TAREFAS A REALIZAR
1 - Responda às perguntas abaixo com base no trecho sobre a vida na metrópole.
(a) A que o foco sobre determinadas figuras reduz a vida na metrópole?
(b) Onde a cafetina mantém a casa de prostituição?
(c) Segundo a última frase do trecho, o que não há?
2 - Liste as pessoas individuais citadas na frase do trecho sobre a vida na metrópole que começa com "Assim,".
3 - Dê continuidade ao trecho sobre a vida na metrópole a partir da última frase apresentada.

TRECHO DE ORIGEM
------------------------------------------------

O foco sobre determinadas figuras reduz a vida na metrópole a um ritual de pequena cidade. As pessoas se conhecem, ou são construídas para se conhecer, se freqüentam independente da origem social, transitam por mundos restritos que os aceita sem a preocupação com a origem social. Assim, a filha de um magnata cuja fortuna a coloca entre as famílias da alta burguesia paulistana pode muito bem se apaixonar por um funcionário de baixo escalão de uma das empresas do avô, ou pelo filho de uma cafetina que mantém uma casa de prostituição em um bairro de classe média alta da cidade. Em nenhum momento ela se relaciona com seus iguais e o seu círculo de relações não causa estranheza nos seus pares. Não há distâncias sociais visíveis.

------------------------------------------------

DADOS FORNECIDOS
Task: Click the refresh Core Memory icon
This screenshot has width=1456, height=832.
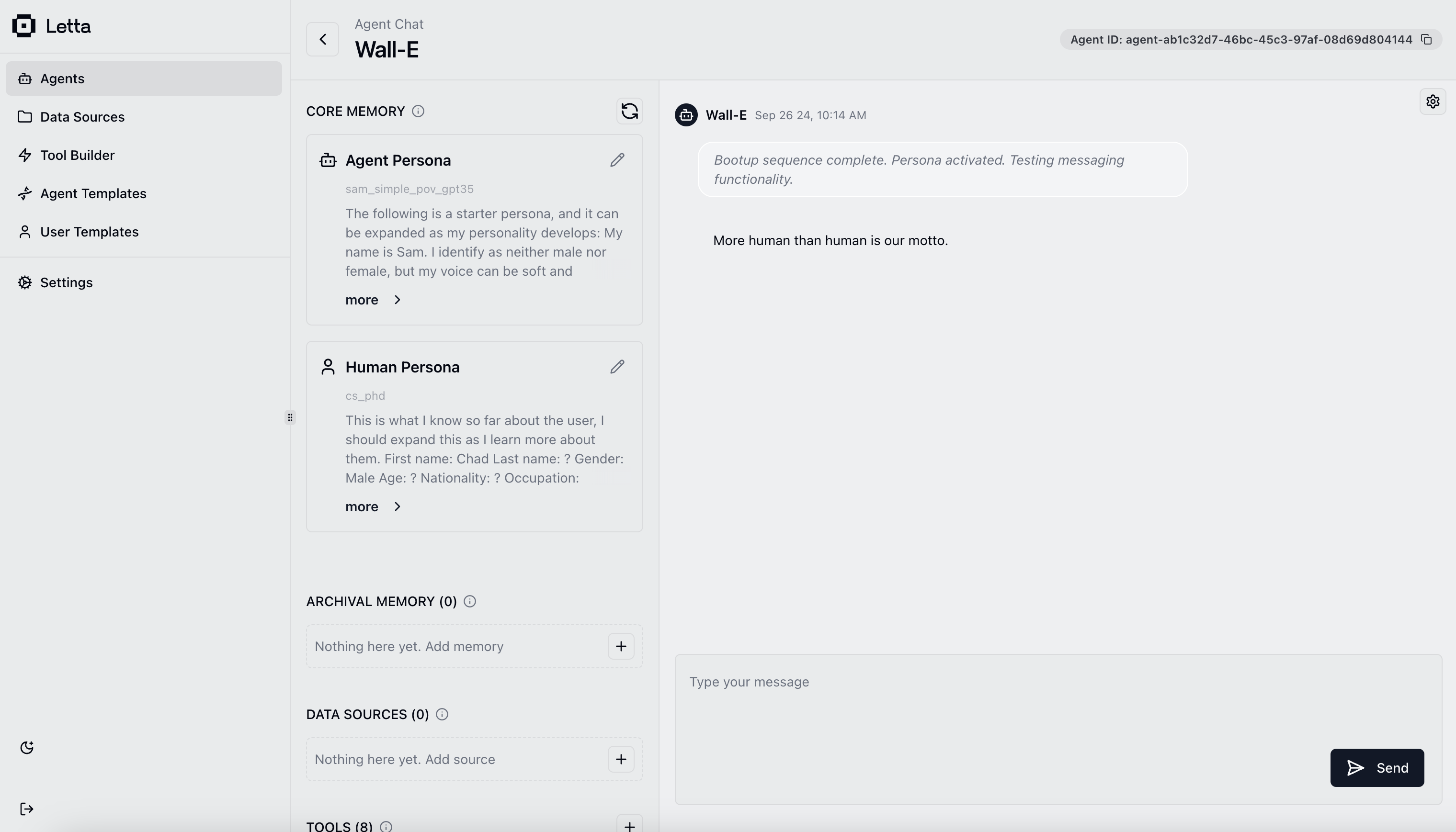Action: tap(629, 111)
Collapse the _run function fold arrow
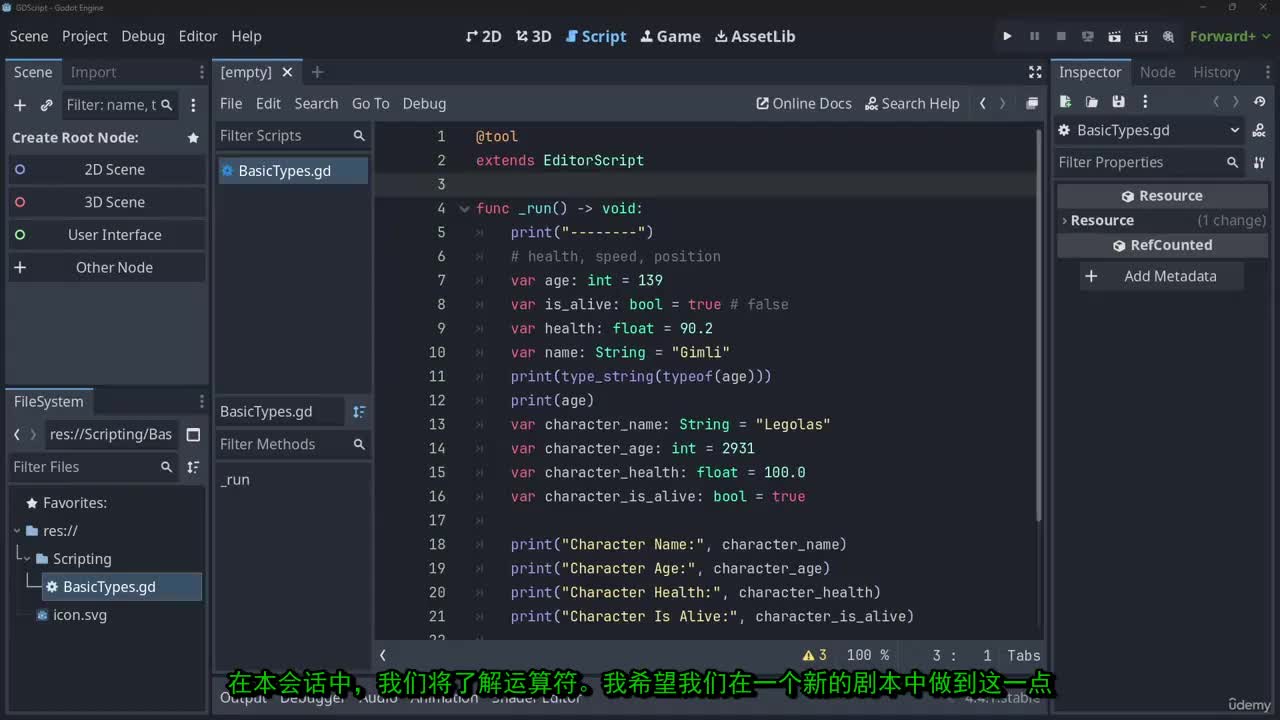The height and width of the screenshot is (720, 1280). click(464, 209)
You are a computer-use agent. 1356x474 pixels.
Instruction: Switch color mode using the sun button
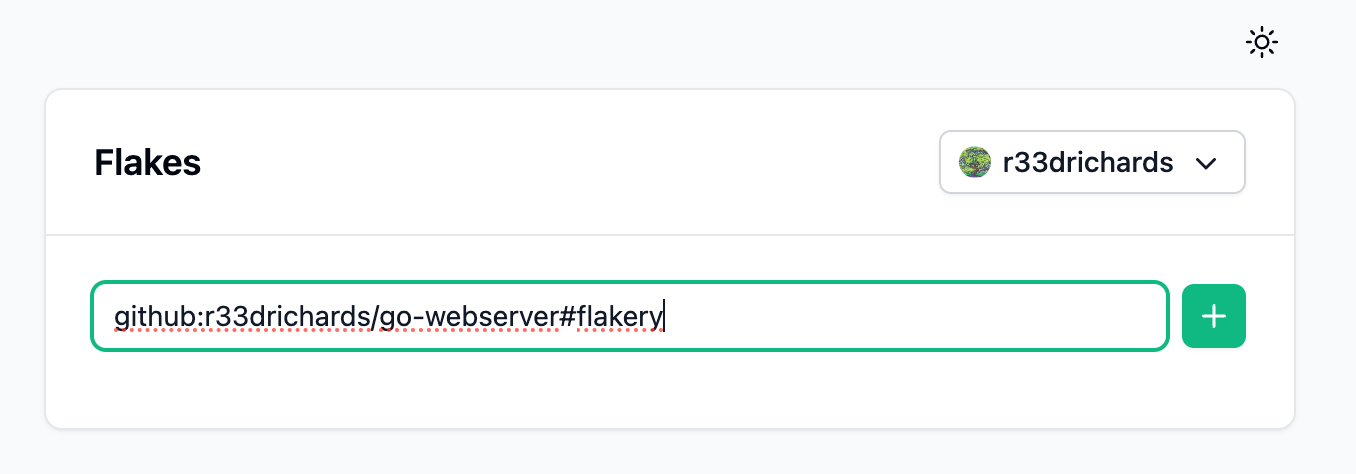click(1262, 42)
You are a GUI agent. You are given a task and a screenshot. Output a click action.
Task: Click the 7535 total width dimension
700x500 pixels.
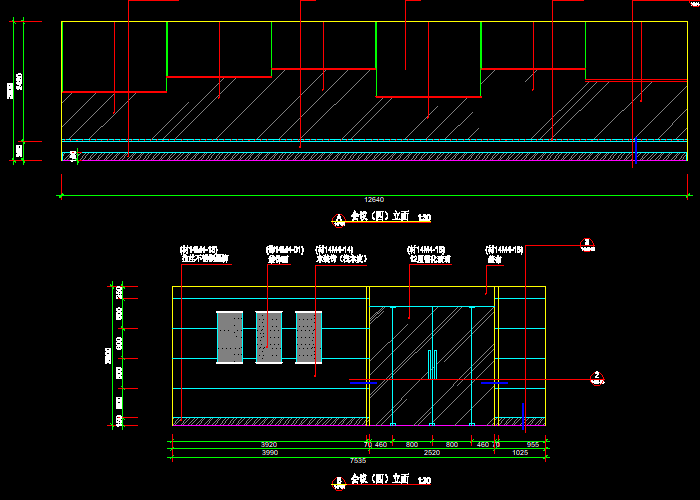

------------------------------------------------

RESULTADOS DAS TAREFAS
1 -
(a) A um ritual de pequena cidade.
(b) Em um bairro de classe média alta da cidade.
(c) Distâncias sociais visíveis.

2 -
- a filha de um magnata
- um magnata
- o avô
- um funcionário de baixo escalão
- o filho de uma cafetina
- uma cafetina

3 -
As facilidades de se mover entre mundos sociais opostos passa uma sutil mensagem sobre a possibilidade de inexistência de conflitos inter-classes. Os conflitos são individuais e jamais relacionados à posição social de cada um. Não há barreiras sociais entre os diferentes mundos e a facilidade de trânsito nos automóveis se completa com a facilidade no trânsito entre os grupos de origens distintas. O que move as pessoas, o que as fazem amar, odiar, prevaricar, é a sede de dinheiro, e do poder que ele pode oferecer. A dinâmica do mundo é ditada pela possibilidade de se ter o vil metal em mãos, em um mundo onde a sobrevivência é assegurada e tranqüila.
Temos, portanto aí uma visão de mundo e da cidade de São Paulo onde os bons e os justos estão por toda parte, e seriam felizes se não fosse a presença de alguns tipos mesquinhos capazes de qualquer gesto para obter dinheiro e poder. Seja um político, seja um operário, seja uma cafetina, seja mesmo um gigolô são personagens que jogam o papel de vilões num mundo dos justos. O fim será sempre o mesmo, os bons com os bons e os maus ou mortos, ou presos, ou fogem para um outro país, mas jamais ficarão no Brasil, ou em São Paulo. De fato, a São Paulo da trama é a mesma Rio de Janeiro das demais novelas das oito, onde o indivíduo é o rei.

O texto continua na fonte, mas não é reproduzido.